Em carreira curta ainda de jornalista, já cansei de ir às localidades pobres de Salvador procurar familiares de jovens assassinados e deparar-me com explícito temor dos parentes e vizinhos das vítimas em fazer valer seu direito a protestar, a se colocar, em meio democrático propenso à desnudez de distorções sociais e humanitárias, em lugar de um silêncio ensurdecedor que põe sob sombras, manchas em progressão sem controle, a cara, a identidade, a essência, a vida, a condição humana de tais pessoas. Quando se restringem ao anonimato, ou se esquivam de denunciar o ônus que a elas impinge a violência, revelam o fracasso do Estado de Direito, do processo civilizatório, em face do êxito da barbárie.
Em âmbito jornalístico, parece-me inócuo, deveras frustrado, apenas o relato do silêncio e do temor destas comunidades tomadas pelo tráfico de drogas como evidência da ausência do Estado. Ainda que a cobertura jornalística se eforce na direção de cobrar das autoridades a resolução do problema, sinto que a questão de segurança pública está consolidando-se aos moldes do que fez da educação pública brasileira motivo de vergonha nacional.
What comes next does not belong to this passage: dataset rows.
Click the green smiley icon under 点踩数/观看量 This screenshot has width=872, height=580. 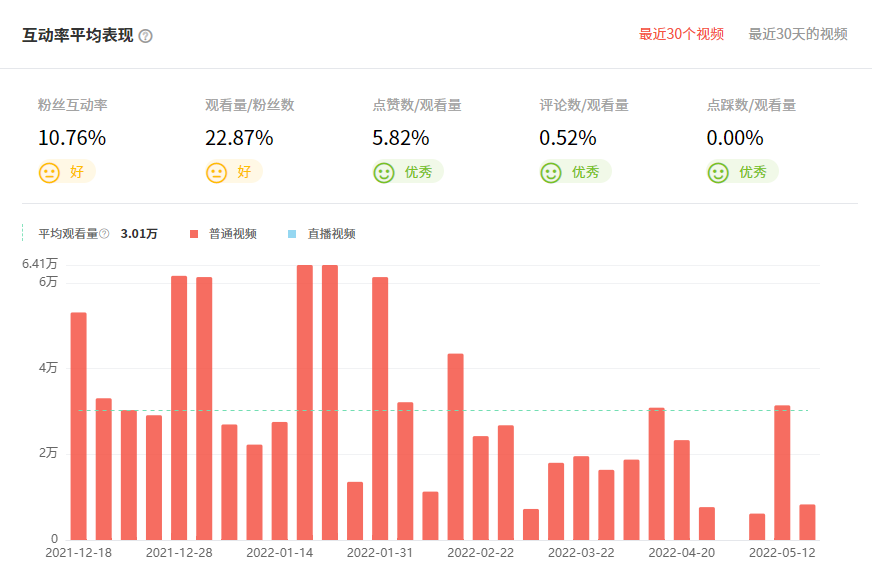click(x=717, y=172)
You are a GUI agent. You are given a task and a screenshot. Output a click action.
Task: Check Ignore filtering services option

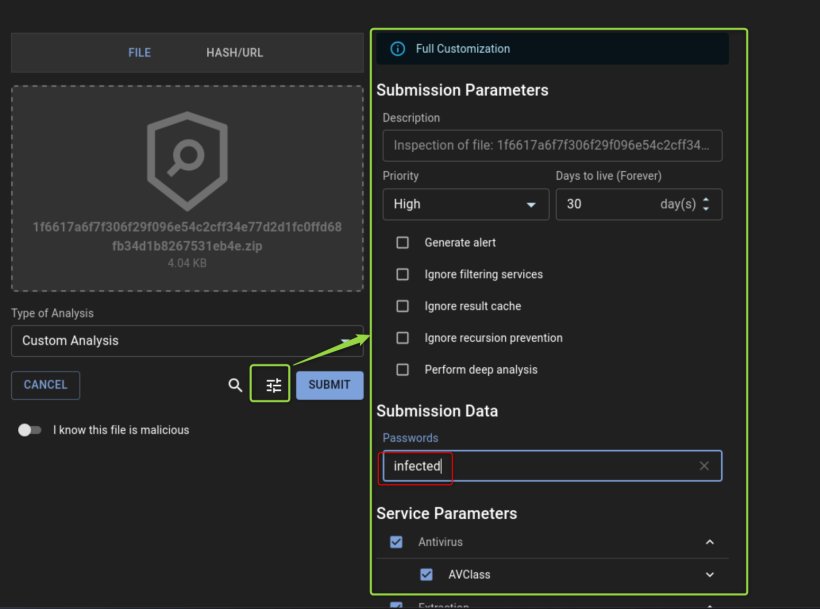pyautogui.click(x=403, y=274)
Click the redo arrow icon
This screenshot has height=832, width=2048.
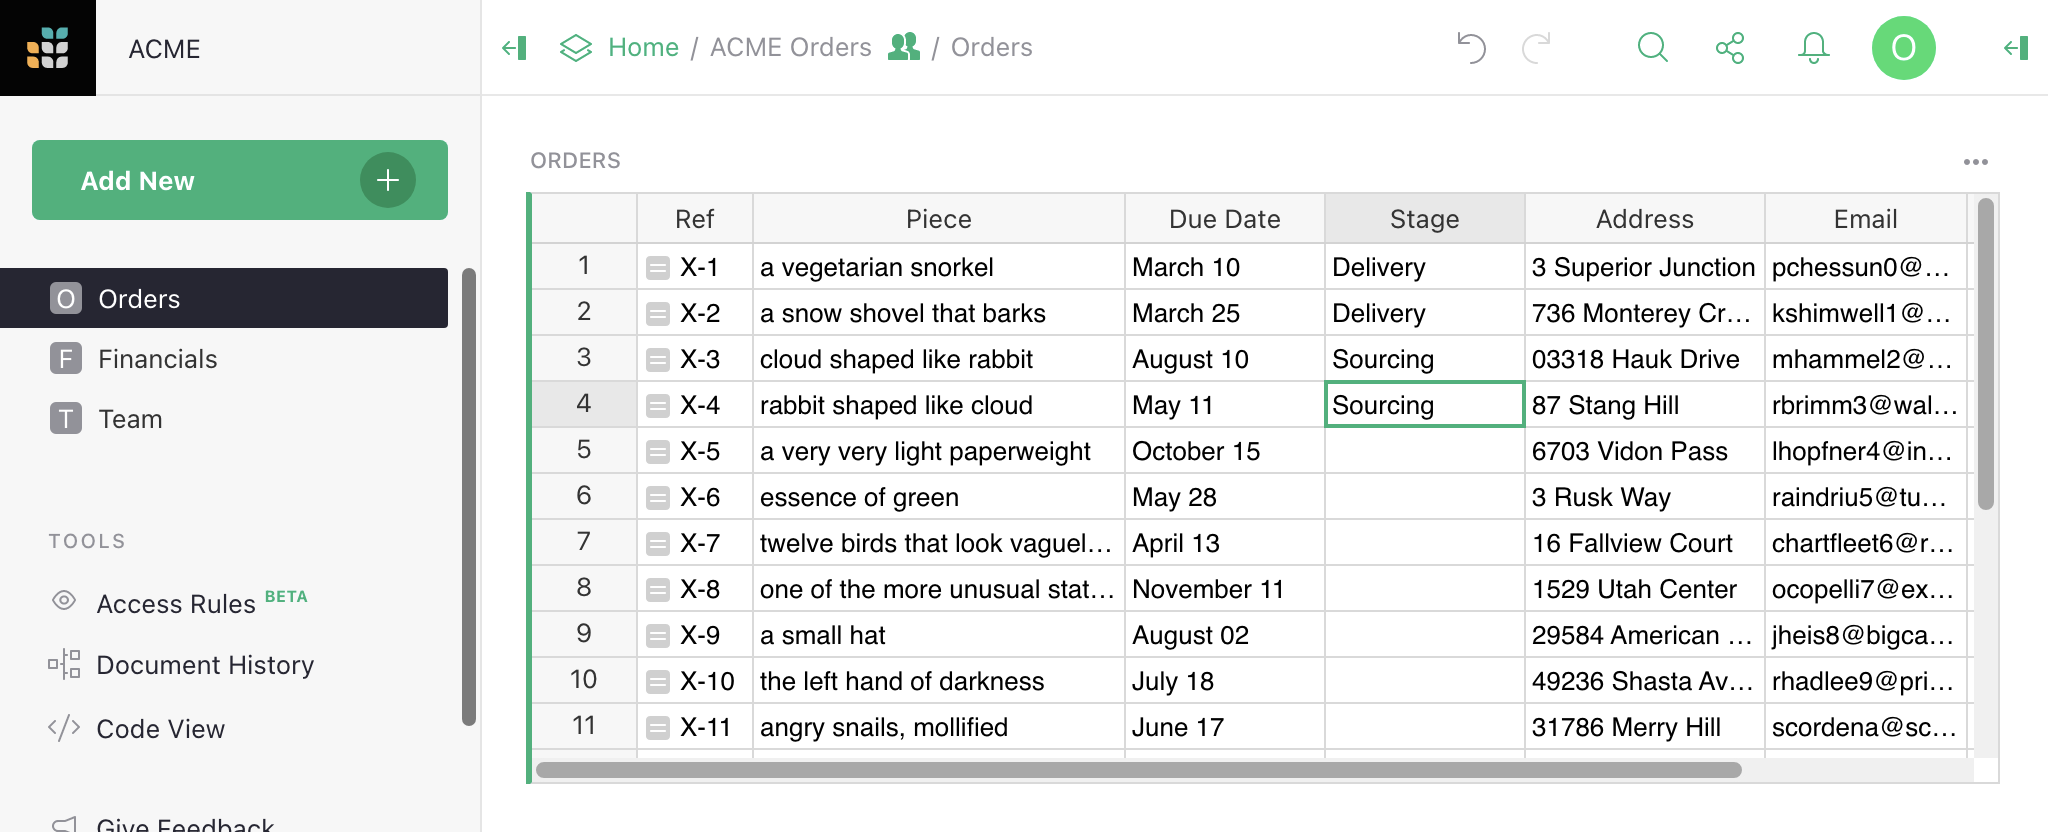coord(1536,48)
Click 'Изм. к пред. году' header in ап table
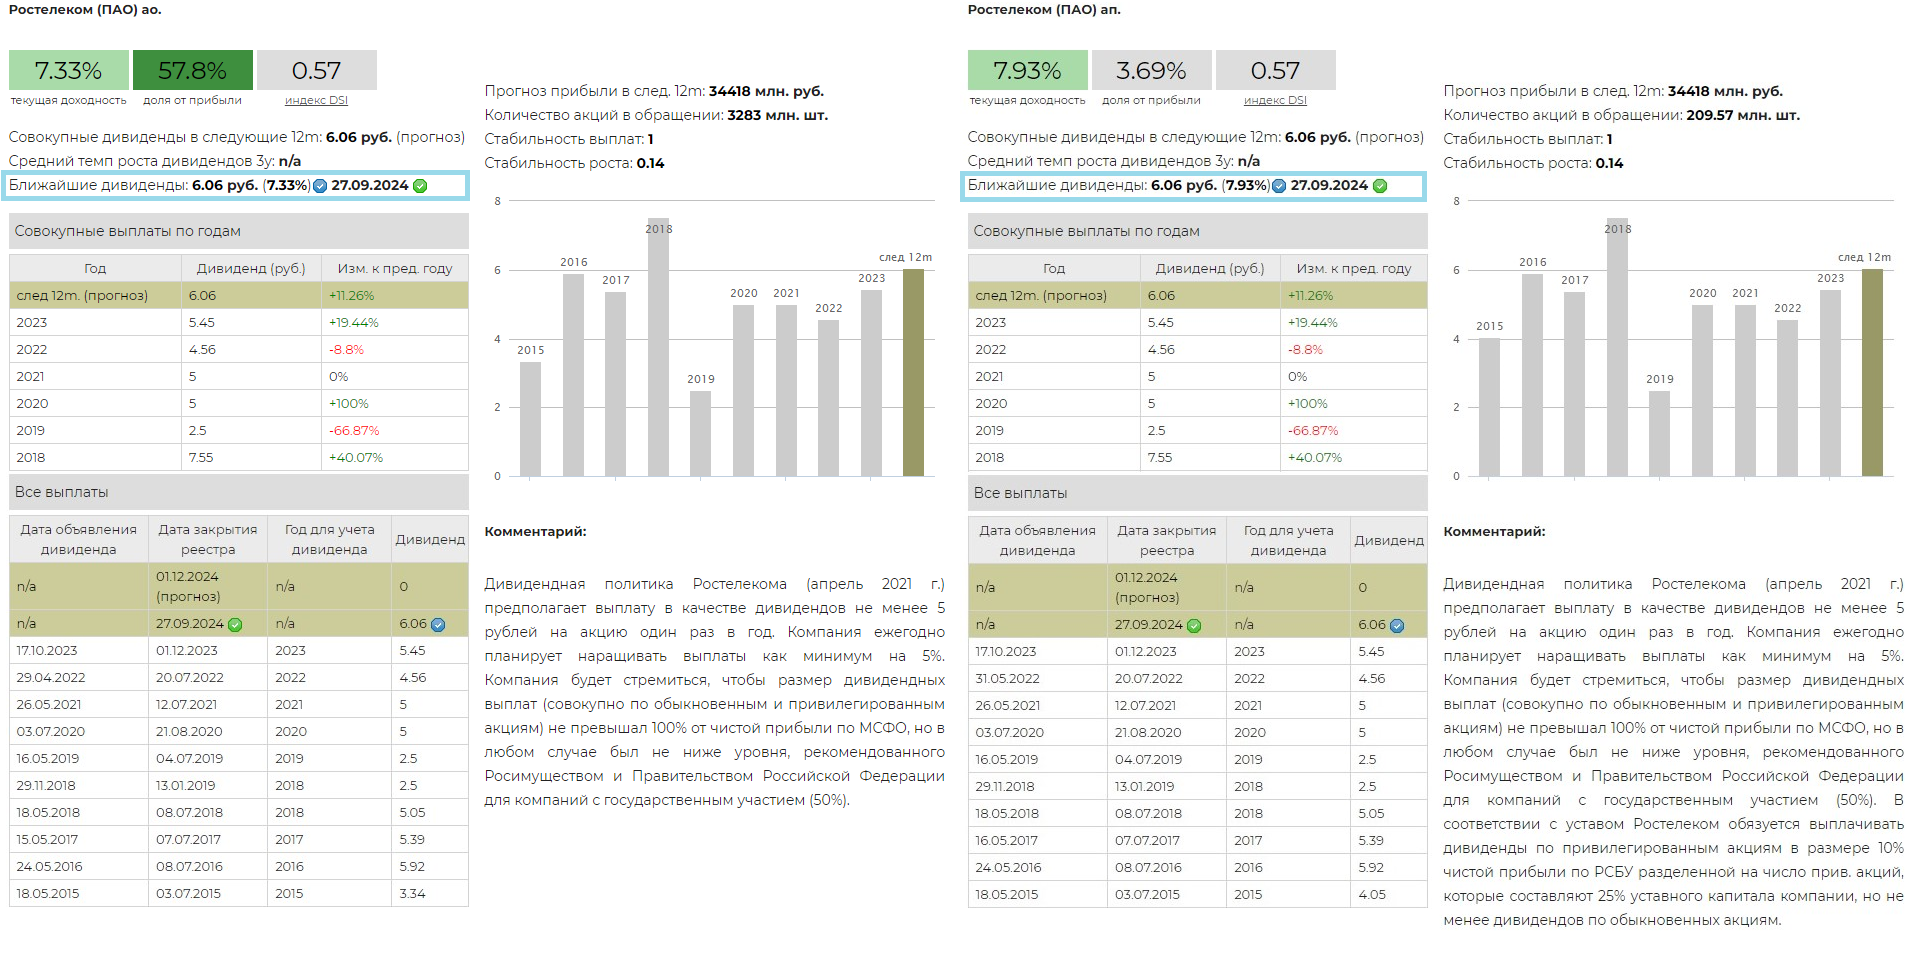1922x961 pixels. click(x=1353, y=269)
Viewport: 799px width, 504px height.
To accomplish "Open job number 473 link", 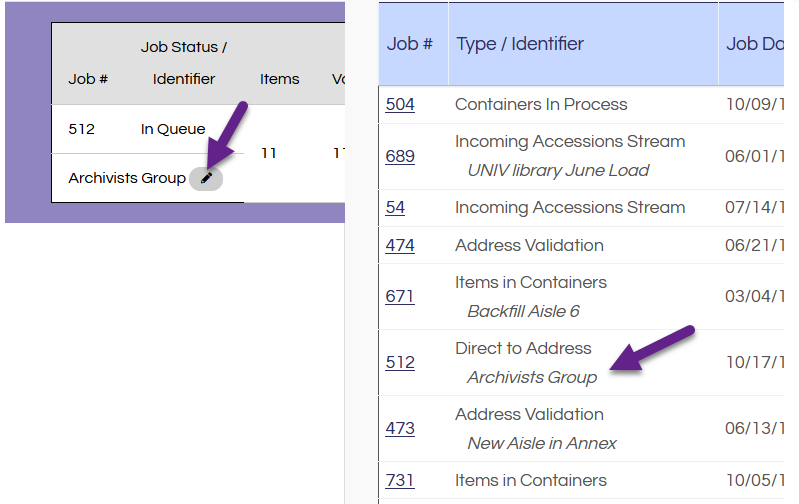I will coord(400,428).
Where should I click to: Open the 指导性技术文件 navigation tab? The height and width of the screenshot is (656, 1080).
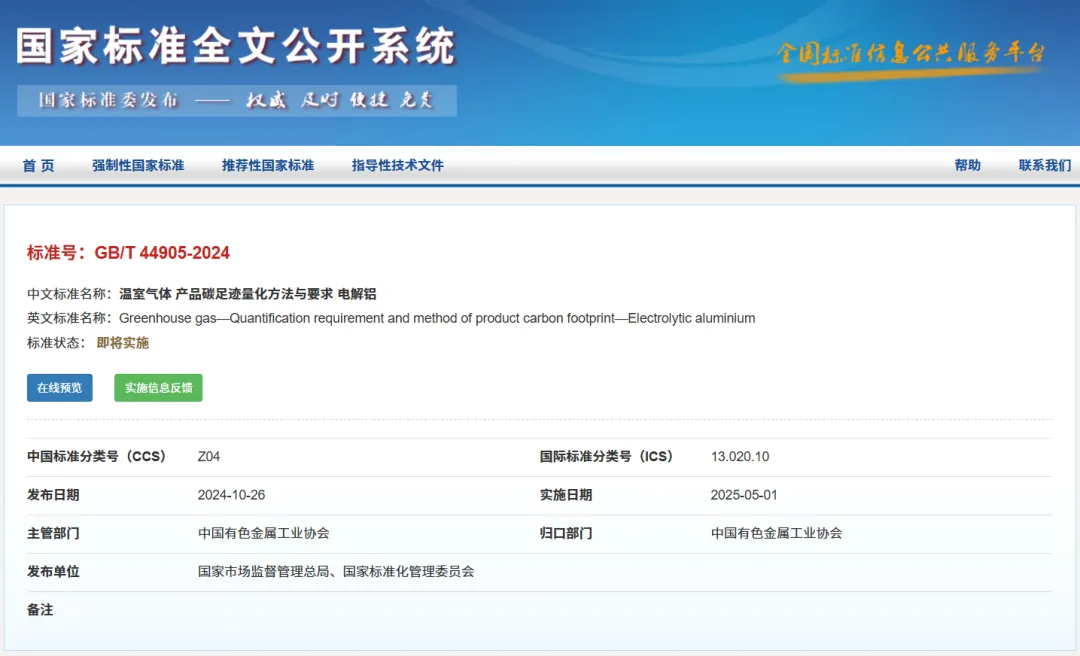pyautogui.click(x=396, y=165)
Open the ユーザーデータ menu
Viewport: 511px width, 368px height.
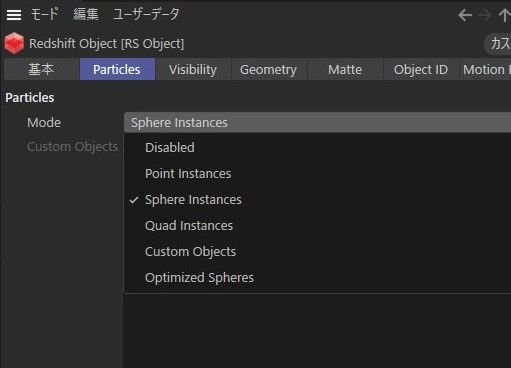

Dos mais velhos, é normal escutar sobre o alto grau de excelência das escolas estaduais em tempos passados. Outrossim, o que vemos hoje é reflexo da gradual decadência de tais instituições que ao longo do tempo foram sendo abandonadas, ao passo que o setor privado ingressou na área educacional como alternativa para a geração formada em colégio públicos promoverem aos seus filhos educação de qualidade.
Espanta-me que o mesmo erro se repita na problemática da segurança pública - que vem como óbvio reflexo ingrato da falta de investimento em educação. Vejo uma classe média e alta e o próprio Estado se refugiarem em recursos tecnológicos de segurança - como carros blindados, câmeras, aparelhos GPS - como alternativa razoável para preservar uma saudável integridade cidadã (física e psíquica). O engano é que isso não é nada salutar. Enquanto nos protegemos, ou melhor nos encolhemos, em espaços cada vez mais demarcados e "minados" por estratégias de segurança, um mundo selvagem cresce ao redor, ditando com sangue, até onde e em que nível podemos exercer nossa liberdade. Isso porque, com desculpas pelo mau presságio, não será possível conter sob limites territoriais, como ocorreu nas escolas públicas, o que legamos à escória social. Desta vez, o que não queremos vê baterá em nossas portas e adentrará nosso porto seguro sem pedir licença.
E, para não me alongar muito, é errôneo achar que um Estado, exercendo mais forte seu poder de coerção, possa arrefecer as agruras de uma sociedade em "guerra civil" velada. Assusta-me vê ser necessário um Estado vigilante, quase onipresente, chegando próximo à ficção de George Orwells, em "1984". Nada mais porque isso é sintoma de uma sociedade empobrecida, em decadência. Lembrando, e tomando como base, as idéias anárquicas do saudoso escritor e psicanalista Roberto Freire (1927-2008), quanto mais precisemos de nos vigiar, ou de um Estado que o faça por nós, menos livres seremos. A liberdade deve ser a responsabilidade do bom senso.